Sejarah PGRS (Pasukan Gerilya Rakyat Serawak) dan PARAKU (Pasukan Rakyat Kalimnantan Utara) tidak terlepas dari peristiwa Ganyang Malaysia di era Soekarno. Sesuai namanya PGRS adalah kelompok orang-orang Tionghoa dan Melayu sayap kiri asal Sarawak yang tidak setuju dengan pembentukan Federasi Malaysia. Bung Karno pun memanfaatkan mereka dalam aksi Ganyang Malaysia. Melalui salah satu menterinya, Oei Tjoe Tat, beliau menggalang kekuatan warga Tionghoa Kalimantan Utara yang anti-Malaysia ini untuk mendukung konfrontasi melawan Malaysia dan Inggris.
Hampir 900 orang Tionghoa Kalimantan Utara berkenan pindah ke daerah Kalimantan Barat untuk diberi pelatihan kemiliteran dan dipersenjatai di Bogor. Walaupun sebagian besar Paraku/PGRS adalah warga keturunan tianghoa tapi juga ada orang melayu dan Dayak yang tergabung didalammnya. Mereka bahu-membahu dengan TNI dan sukarelawan melawan musuh bersama saat itu - Malaysia, sekalipun TNI tidak menyukai kecondongan PGRS ke sayap kiri.
From Hero to Zero
Paraku/PGRS dilatih dengan baik oleh TNI sehingga mampu memberikan perlawanan yang cukup menyulitkan bagi pasukan Gurkha Inggris. Kedua pasukan itu hampir berhasil menghancurkan garnisun 1/2 British Gurkha Rifles dalam sebuah serangan terhadap distrik Long Jawi pada tanggal 28 September 1963. Paraku/PGRS sempat menjadi pahlawan bagi Indonesia selama era konfrontasi.

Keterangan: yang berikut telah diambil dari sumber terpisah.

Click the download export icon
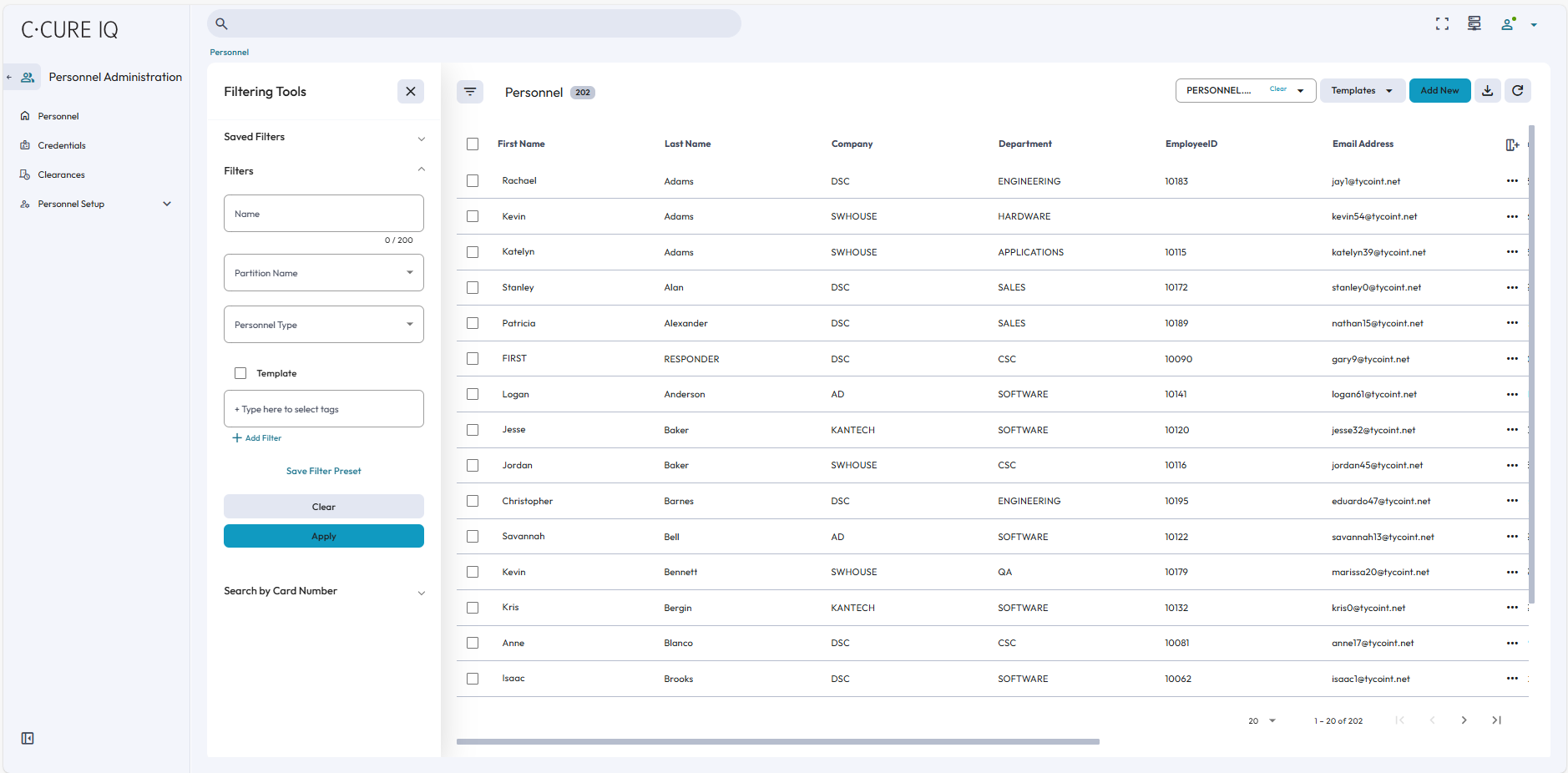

Seiring perubahan angin politik nasib Paraku-PGRS pun berubah 180 derajat. Pemerintah Orba mengambil jalan damai dengan Malaysia dan Inggris dan konfrontasi pun selesai. Di lain pihak  PKI memanfaatkan situasi paska G 30 S untuk mengkonsilidasi kekuatan di daerah Kalbar dan berhasil memperoleh simpati Paraku-PGRS, sehingga himbauan konsolidasi TNI ditanggapi hanya oleh 99 orang dan sisanya 739 orang memutuskan membangkang. Murid Berontak, Guru Bertindak. TNI yang melatih Paraku/PGRS kini harus berperang melawan muridnya di hutan Kalimantan. Gerakan penumpasan in yang kemudian dikenal dengan Operasi Sapu Bersih (Saber).

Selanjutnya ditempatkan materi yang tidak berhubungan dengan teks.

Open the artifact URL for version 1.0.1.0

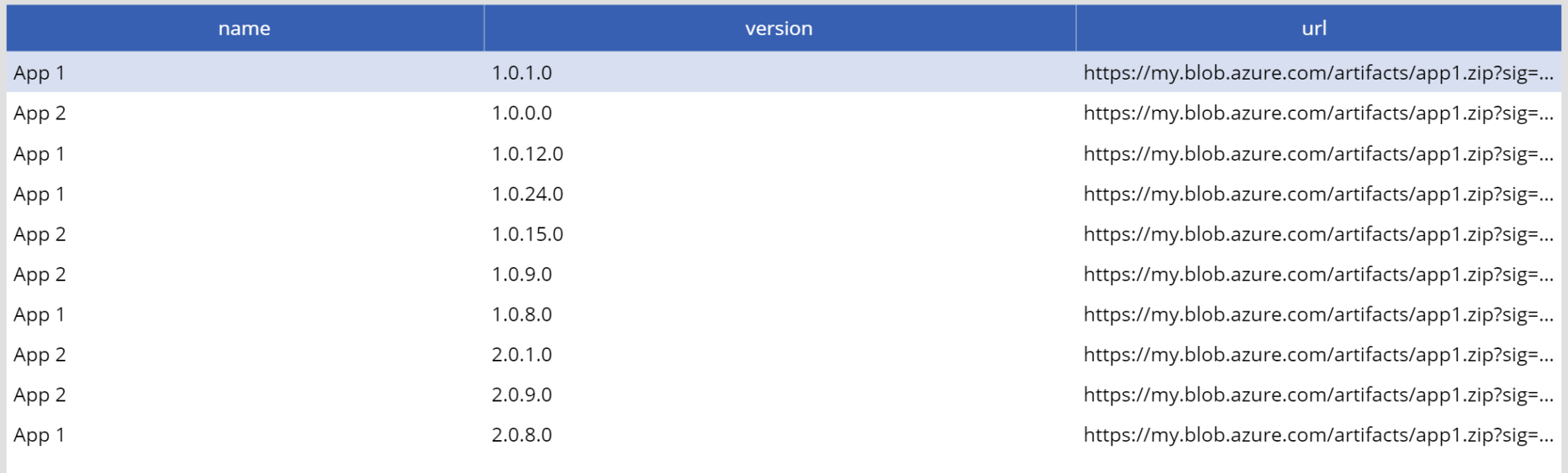pos(1314,73)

Operasi Saber awalnya tidak memuaskan. Selain karena kurangnya tenaga tempur, pihak PGRS/PARAKU lebih mengenal keadaan medan dan dapat menarik simpati suku Dayak setempat. Untuk itu perlu siasat untuk merebut suku Dayak dari Paraku-PGRS sehingga memihak ke TNI.
Peristiwa Mangkuk Merah. Hoaks, Hoaks, Hoaks.

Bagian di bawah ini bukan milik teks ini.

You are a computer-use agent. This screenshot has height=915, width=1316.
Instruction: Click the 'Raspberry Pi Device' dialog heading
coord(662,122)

Jika pembaca mau tahu kedahsyatan Mangkok Merah silahkan google konflik Sampit dan lihat sendiri bagaimana orang Madura diusir orang Dayak yang dengan Ritual Mangkok Merah.
Pada dasarnya hubungan Cina-Dayak itu berlangsung harmonis. Setidaknya ada tiga hal yang mendukung hubungan baik ini. Pertama, karena orang Cina yang datang ke bumi Kalimantan ratusan tahun lalu sebagai penambang emas tidak membawa istri. Mereka mengambil perempuan Dayak sebagai istri. Jadi sebenarnya masih ada hubungan darah antara Cina dan Dayak. Maka jangan heran gadis-gadis Dayak ada yang sangat mirip dengan Cina. Kedua, adanya kesamaan budaya Cina dengan Dayak yang sama-sama menghormati leluhur. Dan ketiga selain berbaur atau setidaknya tinggal berdekatan hubungan Cina dan Dayak pada dasarnya saling menguntungkan dimana sebagai pedagang orang Cina membeli hasil perkebunan dari orang Dayak sebuah hubungan yang sama-sama menguntungkan.
Mustahil orang Dayak tidak tahu keberadaan Paraku/PGRS, wong mereka bahkan bisa membedakan mana yang komunis (bintang 5) mana yang non-komunis (bintang 12). Mereka memang membiarkan karena Pasukan Paraku-PGRS membina hubungan baik denagn orang Dayak dan tidak saling mengganggu.